There are strong parallels between Galatians 3:28 and Colossians 3:11 ("Here there is no Gentile or Jew, circumcised or uncircumcised, barbarian, Scythian, slave or free, but Christ is all, and is in all.") and 1 Corinthians 12:13 ("For we were all baptized by one Spirit so as to form one body—whether Jews or Gentiles, slave or free—and we were all given the one Spirit to drink."). Bruce Hansen calls this "arguably the most prominent refrain in the Pauline corpus". Its influence has also been seen in Romans 3:9 and 10:12; 1 Corinthians 1:22–24, 7:18–22 and 10:32; and Ephesians 6:8.

==Specific issues==
===Pauline world view===
Paul's world view was influenced by the contemporary cosmopolitanism - an ideal where all people are citizens of the cosmos.

===Gender equality===

Some believe that this verse, along with the New Testament household codes, is key to understanding debates about the role of women in Christianity. While some holding to biblical patriarchy or complementarianism argue that this verse appears within a context of justification and redemption, Christian egalitarians argue that the verse supports equal roles for men and women in Christianity and secular life. The verse has also been analyzed in queer theology. At the time, the verse could be considered a seditious attack on the Roman institution of patriarchal marriage.
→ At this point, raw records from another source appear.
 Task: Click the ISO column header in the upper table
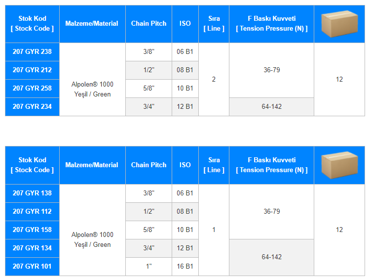coord(185,24)
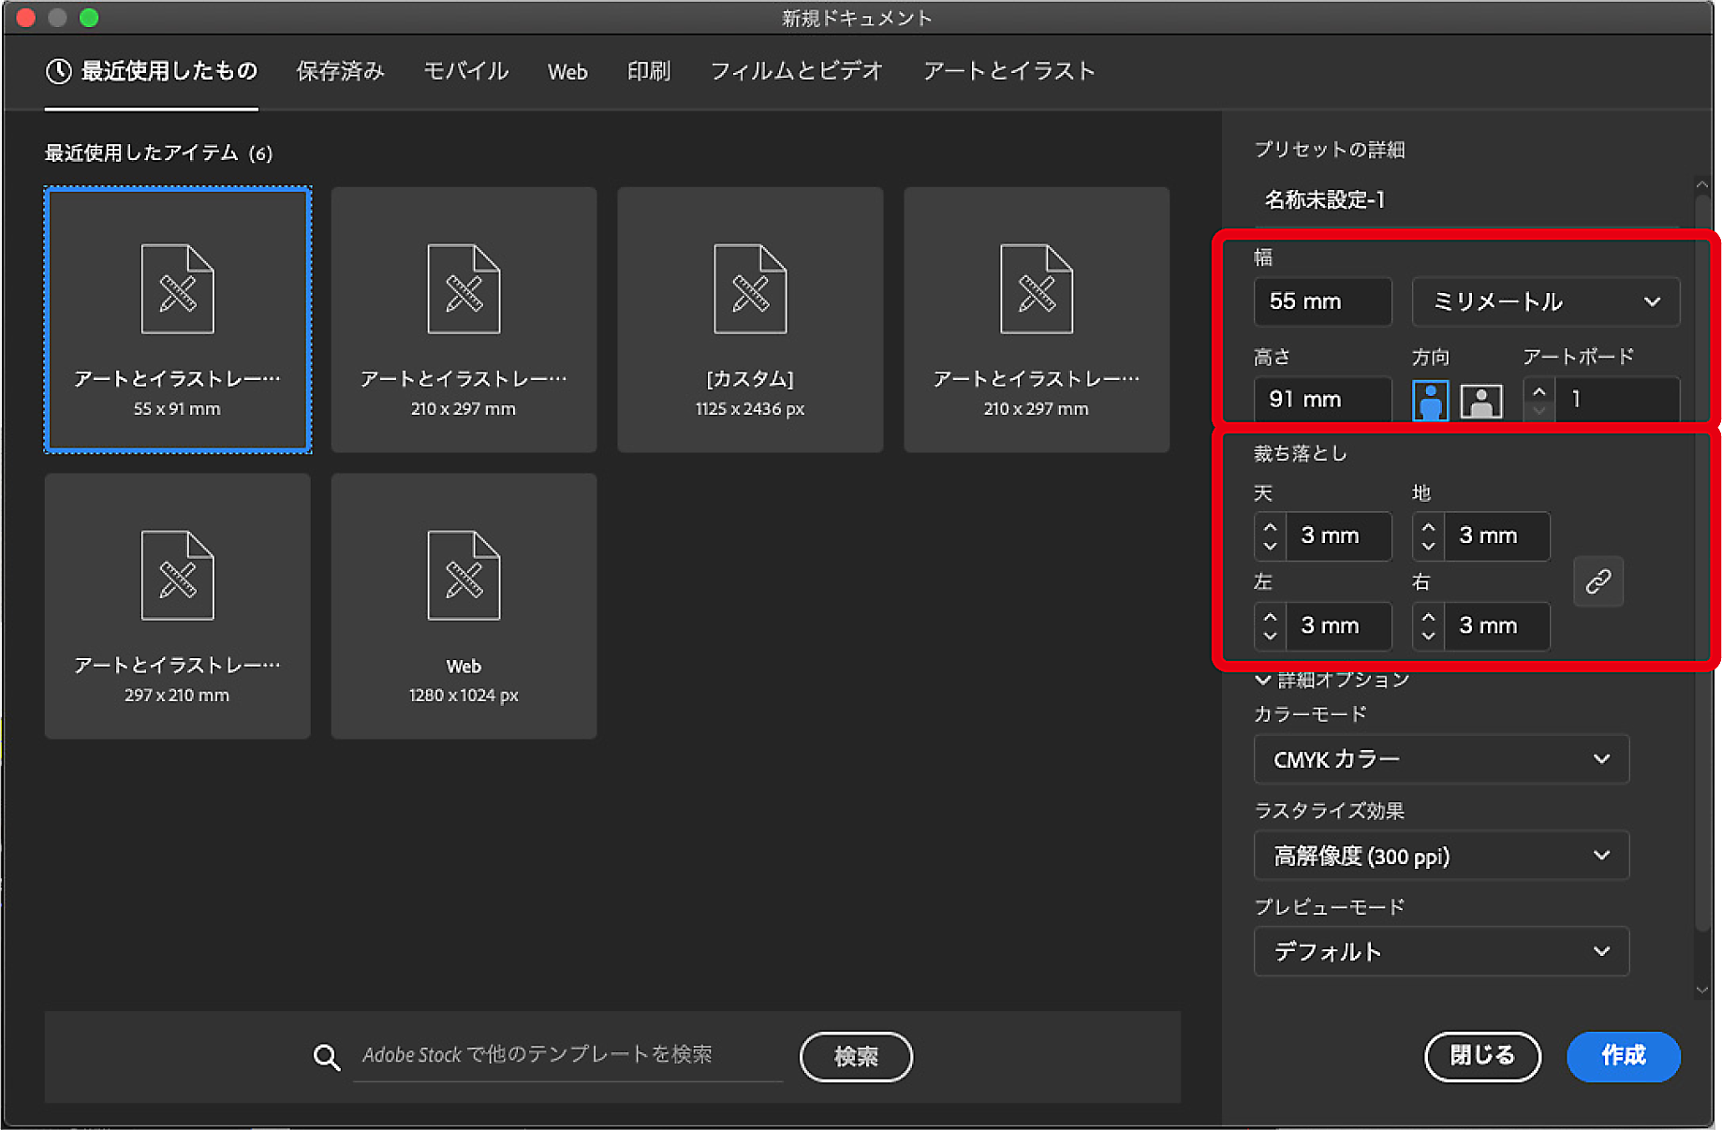Collapse the 詳細オプション section

coord(1263,680)
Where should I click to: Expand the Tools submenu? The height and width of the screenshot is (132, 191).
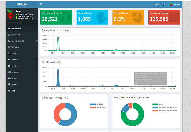tap(22, 66)
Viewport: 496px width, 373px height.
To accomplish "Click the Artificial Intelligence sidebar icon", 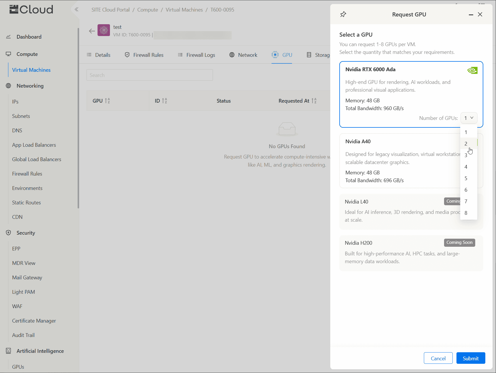I will pos(8,351).
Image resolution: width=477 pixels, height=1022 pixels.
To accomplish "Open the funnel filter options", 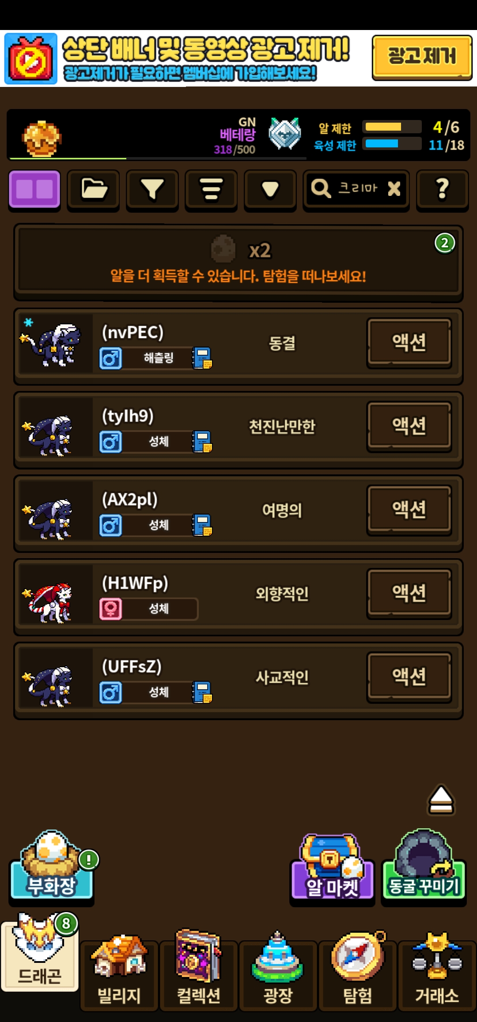I will coord(152,189).
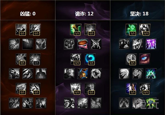Screen dimensions: 165x115
Task: Select the bald man mastery in Cunning
Action: [x=69, y=74]
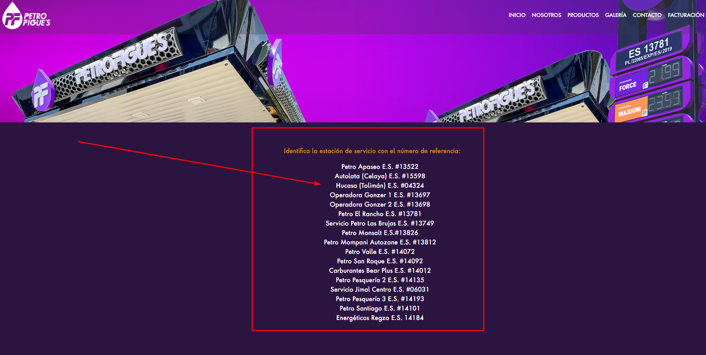Select Servicio Jimal Centro E.S. #06031
This screenshot has height=355, width=706.
[x=380, y=289]
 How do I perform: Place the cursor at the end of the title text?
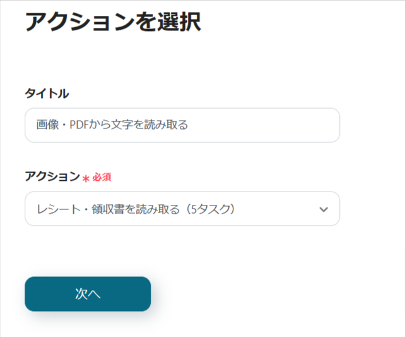pyautogui.click(x=189, y=125)
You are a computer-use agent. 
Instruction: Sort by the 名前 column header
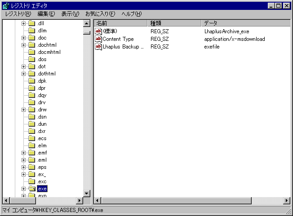120,23
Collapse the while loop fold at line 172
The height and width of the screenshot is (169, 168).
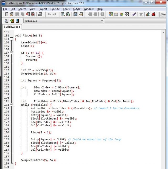[x=11, y=105]

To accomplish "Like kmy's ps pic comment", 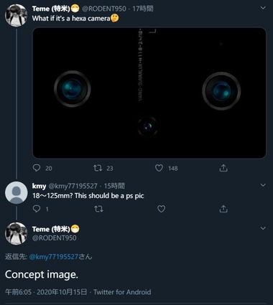I will (x=161, y=209).
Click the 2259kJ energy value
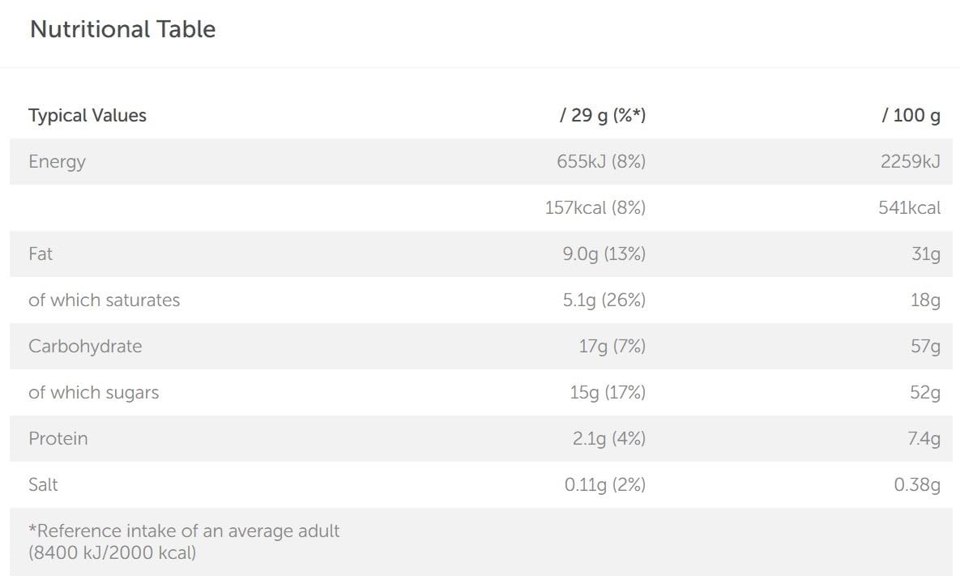960x584 pixels. click(x=910, y=162)
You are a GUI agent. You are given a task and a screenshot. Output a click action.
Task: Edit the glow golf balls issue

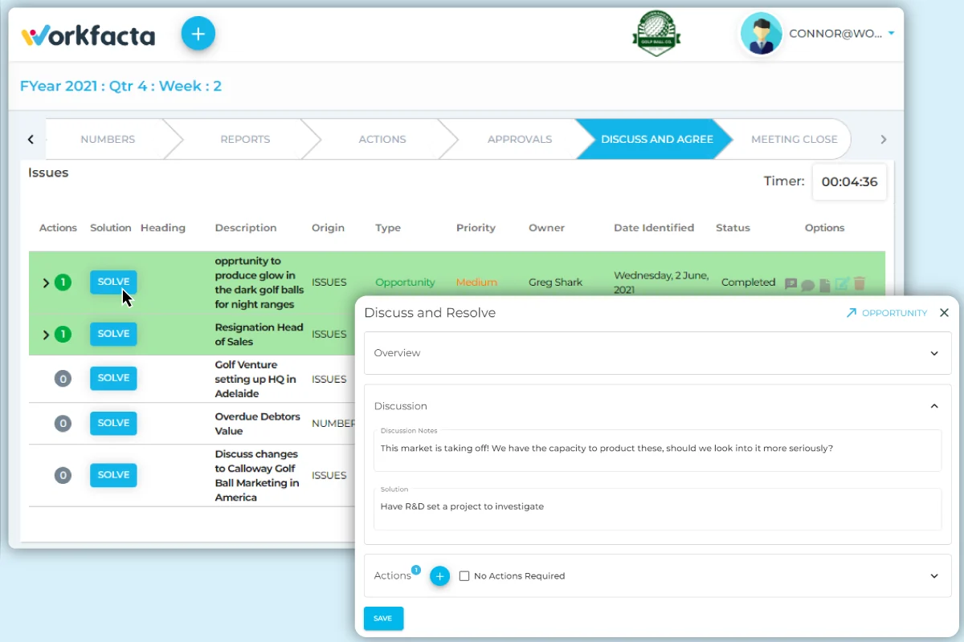842,283
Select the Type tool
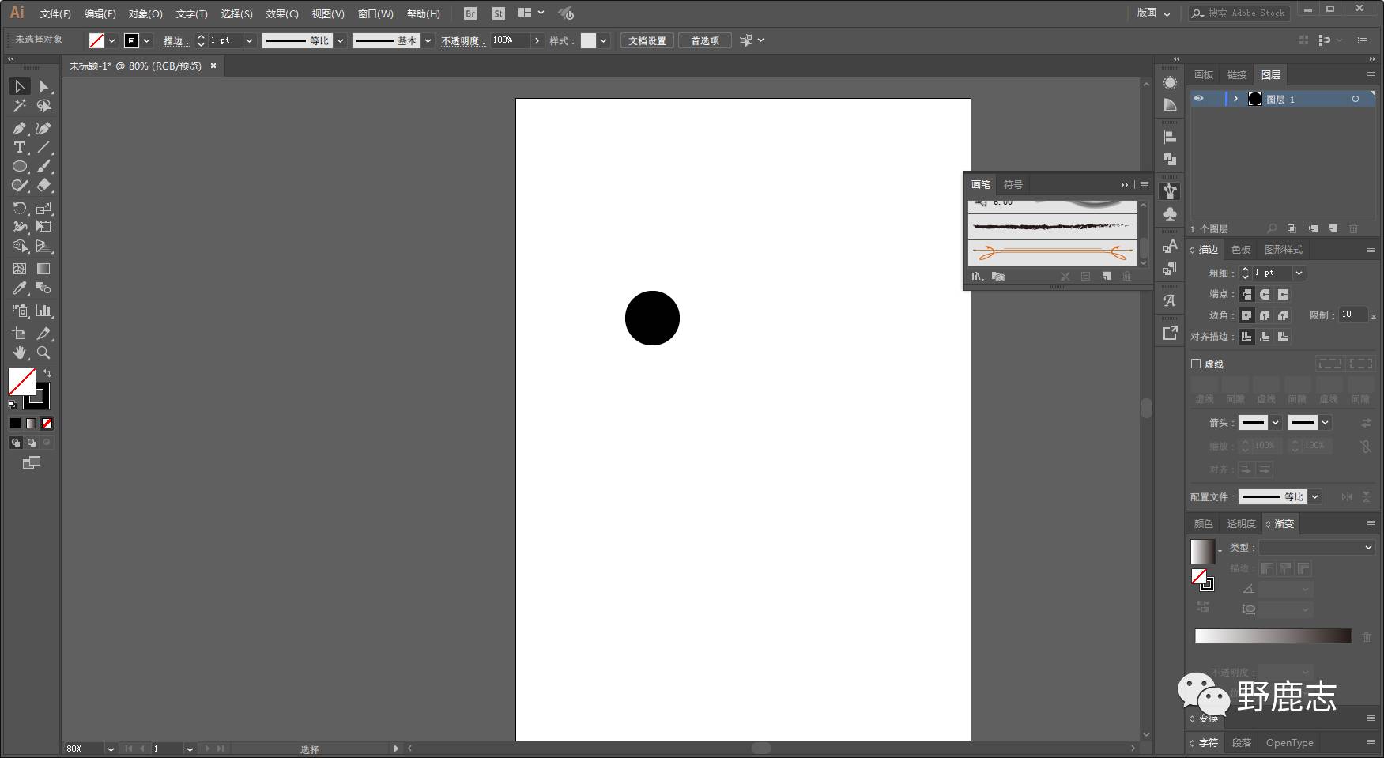Viewport: 1384px width, 758px height. [19, 148]
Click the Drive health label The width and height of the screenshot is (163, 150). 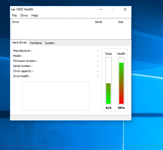pos(22,76)
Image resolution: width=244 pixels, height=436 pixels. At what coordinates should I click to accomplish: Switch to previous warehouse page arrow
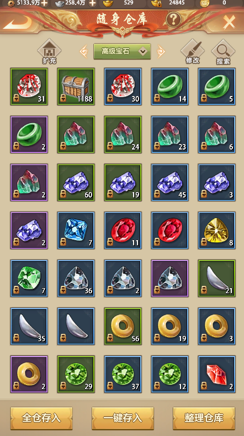(84, 52)
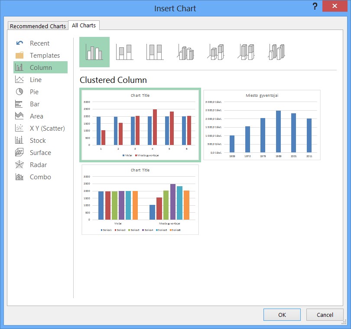Screen dimensions: 351x329
Task: Select the 3-D 100% Stacked Column icon
Action: point(246,52)
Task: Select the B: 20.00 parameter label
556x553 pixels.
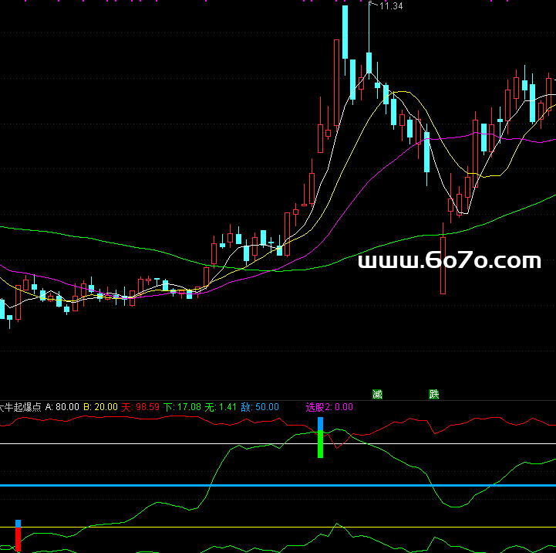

While some scholars hold that Paul has the dissolution of gender roles in view, Matthew K. Robinson argues that the verse is more concerned with a "new covenantal identity" that denotes equality of value across social categories while not erasing gender distinction. Robinson writes,

Because the community of faith no longer depends upon social categories for value, Paul has no need to declare the abolition of the categories in 3:28. Thus, ‘There is neither Jew nor Greek, there is neither slave nor free, there is not male and female; for you are all one in Christ Jesus’ declares both that access to salvation is indiscriminate and that, in Christ, social categories have been relativised so as to afford all believers equal value, giving rise to a community of selfless servitude and love.
— Matthew K. Robinson, https://brill.com/downloadpdf/view/journals/evqu/92/4/article-p293_1.pdf

===Slavery===
The verse is used to argue for Christian abolitionism, the idea that Christianity considers slavery an evil and wants an end to it. New Testament scholar Darius Jankiewicz considers the verse the "Magna Carta of the abolitionists' movement". Abolitionists argued that the verse planted the seeds for future abolition of slavery, because accepting the spiritual equality of all believers made slavery inconceivable; black Christians also adopted this interpretation. Pro-slavery Christians disagreed, pointing to other passages in the Bible in which Paul commands slaves to obey their masters (Ephesians 6:5–9).

The passage was omitted from the slave bible because of fear that it could incite rebellion.

===Racism===
In 1957, Martin Luther King Jr. cited the passage in a pamphlet oppositing racial segregation in the United States. He wrote, "Racial segregation is a blatant denial of the unity which we all have in Christ." He also alluded to the verse at the end of his "I Have a Dream" speech.

==As a whole==
Considered in its entirety, the verse is cited to support an egalitarian interpretation of Christianity.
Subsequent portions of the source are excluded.